I have two persons stored in a dictionary that gets saved in a file after serialization. Both the persons have different DOB, but while loading back from the file, it shows the same DOB. The input and output are as follows:

Enter empl no: 1
Enter day: 1
Enter Month: 1
Enter Year: 2001
Enter empl no: 2
Enter day: 2
Enter Month: 2
Enter Year: 2002
No = 1, DOB = 2-2-2002
No = 2, DOB = 2-2-2002

What is wrong here? Why the dates are showing same although both objects have different dates. Please suggest. There is some discussions regarding “Least Astonishment” in Python: The Mutable Default Argument, but what to do if I like to have different dates as entered for different Person objects?


Solution

  • The problem is when initialising with default object parameters:

    def __init__(self, n=0,dob=Date(0,0,0)):
    

    As you'll see in this discussion, the Date constructor is not called for every call you make to your method. Instead, it's called once when the module is first loaded and then the same instance is always used. Your assumption that you have different DOB is wrong.

    Edit: The common paradigm when handling situations like this, if you still want to keep the default argument behaviour, is to assign None and checking it for initialisation.
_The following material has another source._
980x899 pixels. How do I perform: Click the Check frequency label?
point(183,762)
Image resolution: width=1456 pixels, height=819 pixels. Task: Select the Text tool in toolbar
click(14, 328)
In your case, this is what that means:

    def __init__(self, n=0,dob=None):
    
       # By calling `Date` in the initialiser's body, it's guaranteed to generate a new instance for every call
       if dob is None:
          dob = Date(0,0,0)
    
       # At this point self.DOB is initialised with either a new instance or a given one
       self.DOB = dob